Items from a data source:
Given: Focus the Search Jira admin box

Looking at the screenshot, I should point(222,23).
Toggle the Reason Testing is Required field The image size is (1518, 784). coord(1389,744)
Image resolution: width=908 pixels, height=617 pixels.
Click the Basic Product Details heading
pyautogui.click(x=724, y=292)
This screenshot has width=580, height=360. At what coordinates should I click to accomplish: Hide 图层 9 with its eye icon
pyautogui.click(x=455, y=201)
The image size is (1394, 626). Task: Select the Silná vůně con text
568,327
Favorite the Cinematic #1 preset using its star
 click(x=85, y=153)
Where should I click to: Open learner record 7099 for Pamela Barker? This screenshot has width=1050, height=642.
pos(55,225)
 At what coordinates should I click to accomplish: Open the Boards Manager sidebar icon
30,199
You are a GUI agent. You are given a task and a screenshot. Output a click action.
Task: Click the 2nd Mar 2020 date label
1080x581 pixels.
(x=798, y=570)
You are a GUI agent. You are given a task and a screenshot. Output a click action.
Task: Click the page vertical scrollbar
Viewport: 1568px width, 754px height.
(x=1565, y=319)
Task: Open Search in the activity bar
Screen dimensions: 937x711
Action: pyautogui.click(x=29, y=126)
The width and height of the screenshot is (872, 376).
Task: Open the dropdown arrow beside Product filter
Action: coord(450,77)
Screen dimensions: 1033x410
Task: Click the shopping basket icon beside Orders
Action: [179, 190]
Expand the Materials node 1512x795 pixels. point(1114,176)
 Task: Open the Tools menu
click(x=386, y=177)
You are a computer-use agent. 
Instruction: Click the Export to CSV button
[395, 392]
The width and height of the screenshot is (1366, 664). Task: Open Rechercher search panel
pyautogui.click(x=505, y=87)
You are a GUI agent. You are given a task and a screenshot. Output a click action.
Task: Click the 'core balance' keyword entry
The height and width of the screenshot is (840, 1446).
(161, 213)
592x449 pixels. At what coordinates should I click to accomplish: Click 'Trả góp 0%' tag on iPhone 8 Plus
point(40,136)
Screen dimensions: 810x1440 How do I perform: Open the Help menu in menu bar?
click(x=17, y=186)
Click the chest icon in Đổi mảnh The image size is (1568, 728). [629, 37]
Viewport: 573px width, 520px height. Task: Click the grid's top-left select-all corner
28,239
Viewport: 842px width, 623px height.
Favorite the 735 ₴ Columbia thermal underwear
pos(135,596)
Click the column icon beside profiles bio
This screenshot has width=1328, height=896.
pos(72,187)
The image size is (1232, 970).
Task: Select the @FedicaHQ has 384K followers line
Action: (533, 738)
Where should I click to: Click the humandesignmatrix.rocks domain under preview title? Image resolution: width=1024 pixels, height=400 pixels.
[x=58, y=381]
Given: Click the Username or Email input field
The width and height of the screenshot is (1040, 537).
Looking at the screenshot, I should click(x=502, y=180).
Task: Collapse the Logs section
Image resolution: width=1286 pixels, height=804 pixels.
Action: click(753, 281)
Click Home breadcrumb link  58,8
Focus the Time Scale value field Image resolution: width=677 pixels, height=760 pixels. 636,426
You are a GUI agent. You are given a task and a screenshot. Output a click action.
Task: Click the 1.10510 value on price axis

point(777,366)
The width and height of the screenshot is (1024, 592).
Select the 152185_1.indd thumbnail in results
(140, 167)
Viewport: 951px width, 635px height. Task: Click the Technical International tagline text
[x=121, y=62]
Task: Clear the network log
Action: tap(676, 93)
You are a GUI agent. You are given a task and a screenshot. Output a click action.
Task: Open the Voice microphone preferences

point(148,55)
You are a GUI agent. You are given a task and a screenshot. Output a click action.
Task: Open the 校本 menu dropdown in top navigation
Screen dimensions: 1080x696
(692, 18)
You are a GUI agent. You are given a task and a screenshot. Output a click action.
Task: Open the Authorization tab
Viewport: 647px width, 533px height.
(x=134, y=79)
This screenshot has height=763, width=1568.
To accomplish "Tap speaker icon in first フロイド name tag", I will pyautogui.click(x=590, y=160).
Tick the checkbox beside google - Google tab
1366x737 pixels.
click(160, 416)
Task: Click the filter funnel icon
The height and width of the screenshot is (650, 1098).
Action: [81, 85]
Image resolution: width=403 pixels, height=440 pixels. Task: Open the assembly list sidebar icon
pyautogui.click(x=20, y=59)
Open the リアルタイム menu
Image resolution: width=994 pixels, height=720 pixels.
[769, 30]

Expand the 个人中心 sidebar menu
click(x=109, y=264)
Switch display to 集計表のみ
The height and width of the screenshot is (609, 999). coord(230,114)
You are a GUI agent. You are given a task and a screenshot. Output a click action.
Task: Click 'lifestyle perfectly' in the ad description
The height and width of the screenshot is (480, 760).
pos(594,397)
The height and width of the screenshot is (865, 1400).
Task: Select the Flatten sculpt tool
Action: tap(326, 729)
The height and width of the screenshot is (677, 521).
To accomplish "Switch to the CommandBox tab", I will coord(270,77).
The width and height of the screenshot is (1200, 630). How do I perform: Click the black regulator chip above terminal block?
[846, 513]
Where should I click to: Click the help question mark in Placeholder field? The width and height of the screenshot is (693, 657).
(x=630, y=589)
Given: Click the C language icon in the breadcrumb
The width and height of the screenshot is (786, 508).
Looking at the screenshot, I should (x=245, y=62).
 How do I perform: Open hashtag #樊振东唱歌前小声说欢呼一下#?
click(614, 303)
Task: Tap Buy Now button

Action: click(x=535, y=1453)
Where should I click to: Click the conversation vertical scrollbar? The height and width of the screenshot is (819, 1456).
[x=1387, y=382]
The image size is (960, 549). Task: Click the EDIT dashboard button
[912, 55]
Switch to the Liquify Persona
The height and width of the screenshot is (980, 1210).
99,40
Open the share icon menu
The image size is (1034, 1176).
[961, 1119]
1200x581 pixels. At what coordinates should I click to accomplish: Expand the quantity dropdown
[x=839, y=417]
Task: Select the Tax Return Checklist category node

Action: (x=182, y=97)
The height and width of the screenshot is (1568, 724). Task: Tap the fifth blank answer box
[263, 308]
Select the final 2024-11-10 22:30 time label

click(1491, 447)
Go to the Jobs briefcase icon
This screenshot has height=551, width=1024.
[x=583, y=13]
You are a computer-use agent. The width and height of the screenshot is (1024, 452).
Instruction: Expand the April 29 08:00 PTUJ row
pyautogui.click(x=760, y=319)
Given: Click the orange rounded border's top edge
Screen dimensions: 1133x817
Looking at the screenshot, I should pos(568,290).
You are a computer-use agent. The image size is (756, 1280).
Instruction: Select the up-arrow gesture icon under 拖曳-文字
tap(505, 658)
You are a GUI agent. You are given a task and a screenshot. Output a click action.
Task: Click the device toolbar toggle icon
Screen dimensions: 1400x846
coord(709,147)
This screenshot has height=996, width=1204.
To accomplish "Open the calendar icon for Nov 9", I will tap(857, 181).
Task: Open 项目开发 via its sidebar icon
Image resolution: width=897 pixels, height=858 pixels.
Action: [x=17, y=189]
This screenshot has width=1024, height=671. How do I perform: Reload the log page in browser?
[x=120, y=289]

Exercise goal: Every entry must appear in the answer, reproduced exactly.

Solution to this problem:
Given: Focus the Search Jira admin box

Looking at the screenshot, I should point(222,23).
Toggle the Reason Testing is Required field The image size is (1518, 784). coord(1389,744)
Image resolution: width=908 pixels, height=617 pixels.
Click the Basic Product Details heading
pyautogui.click(x=724, y=292)
This screenshot has width=580, height=360. At what coordinates should I click to accomplish: Hide 图层 9 with its eye icon
pyautogui.click(x=455, y=201)
The image size is (1394, 626). Task: Select the Silná vůně con text
568,327
Favorite the Cinematic #1 preset using its star
 click(x=85, y=153)
Where should I click to: Open learner record 7099 for Pamela Barker? This screenshot has width=1050, height=642.
pos(55,225)
 At what coordinates should I click to accomplish: Open the Boards Manager sidebar icon
30,199
You are a GUI agent. You are given a task and a screenshot. Output a click action.
Task: Click the 2nd Mar 2020 date label
1080x581 pixels.
(x=798, y=570)
You are a GUI agent. You are given a task and a screenshot. Output a click action.
Task: Click the page vertical scrollbar
Viewport: 1568px width, 754px height.
(x=1565, y=319)
Task: Open Search in the activity bar
Screen dimensions: 937x711
Action: pyautogui.click(x=29, y=126)
The width and height of the screenshot is (872, 376).
Task: Open the dropdown arrow beside Product filter
Action: coord(450,77)
Screen dimensions: 1033x410
Task: Click the shopping basket icon beside Orders
Action: [179, 190]
Expand the Materials node 1512x795 pixels. point(1114,176)
 Task: Open the Tools menu
click(x=386, y=177)
You are a computer-use agent. 
Instruction: Click the Export to CSV button
[395, 392]
The width and height of the screenshot is (1366, 664). Task: Open Rechercher search panel
pyautogui.click(x=505, y=87)
You are a GUI agent. You are given a task and a screenshot. Output a click action.
Task: Click the 'core balance' keyword entry
The height and width of the screenshot is (840, 1446).
(161, 213)
592x449 pixels. At what coordinates should I click to accomplish: Click 'Trả góp 0%' tag on iPhone 8 Plus
point(40,136)
Screen dimensions: 810x1440 How do I perform: Open the Help menu in menu bar?
click(x=17, y=186)
Click the chest icon in Đổi mảnh The image size is (1568, 728). [629, 37]
Viewport: 573px width, 520px height. Task: Click the grid's top-left select-all corner
28,239
Viewport: 842px width, 623px height.
Favorite the 735 ₴ Columbia thermal underwear
pos(135,596)
Click the column icon beside profiles bio
This screenshot has width=1328, height=896.
pos(72,187)
The image size is (1232, 970).
Task: Select the @FedicaHQ has 384K followers line
Action: (533, 738)
Where should I click to: Click the humandesignmatrix.rocks domain under preview title? Image resolution: width=1024 pixels, height=400 pixels.
[x=58, y=381]
Given: Click the Username or Email input field
The width and height of the screenshot is (1040, 537).
Looking at the screenshot, I should click(x=502, y=180).
Task: Collapse the Logs section
Image resolution: width=1286 pixels, height=804 pixels.
Action: click(753, 281)
Click Home breadcrumb link  58,8
Focus the Time Scale value field Image resolution: width=677 pixels, height=760 pixels. 636,426
You are a GUI agent. You are given a task and a screenshot. Output a click action.
Task: Click the 1.10510 value on price axis

point(777,366)
The width and height of the screenshot is (1024, 592).
Select the 152185_1.indd thumbnail in results
(140, 167)
Viewport: 951px width, 635px height. Task: Click the Technical International tagline text
[x=121, y=62]
Task: Clear the network log
Action: tap(676, 93)
You are a GUI agent. You are given a task and a screenshot. Output a click action.
Task: Open the Voice microphone preferences

point(148,55)
You are a GUI agent. You are given a task and a screenshot. Output a click action.
Task: Open the 校本 menu dropdown in top navigation
Screen dimensions: 1080x696
(692, 18)
You are a GUI agent. You are given a task and a screenshot. Output a click action.
Task: Open the Authorization tab
Viewport: 647px width, 533px height.
(x=134, y=79)
This screenshot has height=763, width=1568.
To accomplish "Tap speaker icon in first フロイド name tag", I will pyautogui.click(x=590, y=160).
Tick the checkbox beside google - Google tab
1366x737 pixels.
click(160, 416)
Task: Click the filter funnel icon
The height and width of the screenshot is (650, 1098).
Action: [81, 85]
Image resolution: width=403 pixels, height=440 pixels. Task: Open the assembly list sidebar icon
pyautogui.click(x=20, y=59)
Open the リアルタイム menu
Image resolution: width=994 pixels, height=720 pixels.
[769, 30]

Expand the 个人中心 sidebar menu
click(x=109, y=264)
Switch display to 集計表のみ
The height and width of the screenshot is (609, 999). coord(230,114)
You are a GUI agent. You are given a task and a screenshot. Output a click action.
Task: Click 'lifestyle perfectly' in the ad description
The height and width of the screenshot is (480, 760).
pos(594,397)
The height and width of the screenshot is (865, 1400).
Task: Select the Flatten sculpt tool
Action: tap(326, 729)
The height and width of the screenshot is (677, 521).
To accomplish "Switch to the CommandBox tab", I will coord(270,77).
The width and height of the screenshot is (1200, 630). How do I perform: Click the black regulator chip above terminal block?
[846, 513]
Where should I click to: Click the help question mark in Placeholder field? The width and height of the screenshot is (693, 657).
(x=630, y=589)
Given: Click the C language icon in the breadcrumb
The width and height of the screenshot is (786, 508).
Looking at the screenshot, I should (x=245, y=62).
 How do I perform: Open hashtag #樊振东唱歌前小声说欢呼一下#?
click(614, 303)
Task: Tap Buy Now button

Action: click(x=535, y=1453)
Where should I click to: Click the conversation vertical scrollbar? The height and width of the screenshot is (819, 1456).
[x=1387, y=382]
The image size is (960, 549). Task: Click the EDIT dashboard button
[912, 55]
Switch to the Liquify Persona
The height and width of the screenshot is (980, 1210).
99,40
Open the share icon menu
The image size is (1034, 1176).
[961, 1119]
1200x581 pixels. At what coordinates should I click to accomplish: Expand the quantity dropdown
[x=839, y=417]
Task: Select the Tax Return Checklist category node

Action: (x=182, y=97)
The height and width of the screenshot is (1568, 724). Task: Tap the fifth blank answer box
[263, 308]
Select the final 2024-11-10 22:30 time label

click(1491, 447)
Go to the Jobs briefcase icon
This screenshot has height=551, width=1024.
[x=583, y=13]
You are a computer-use agent. The width and height of the screenshot is (1024, 452).
Instruction: Expand the April 29 08:00 PTUJ row
pyautogui.click(x=760, y=319)
Given: Click the orange rounded border's top edge
Screen dimensions: 1133x817
Looking at the screenshot, I should pos(568,290).
You are a computer-use agent. The image size is (756, 1280).
Instruction: Select the up-arrow gesture icon under 拖曳-文字
tap(505, 658)
You are a GUI agent. You are given a task and a screenshot. Output a click action.
Task: Click the device toolbar toggle icon
Screen dimensions: 1400x846
coord(709,147)
This screenshot has height=996, width=1204.
To accomplish "Open the calendar icon for Nov 9", I will tap(857, 181).
Task: Open 项目开发 via its sidebar icon
Image resolution: width=897 pixels, height=858 pixels.
Action: [x=17, y=189]
This screenshot has width=1024, height=671. How do I perform: Reload the log page in browser?
[x=120, y=289]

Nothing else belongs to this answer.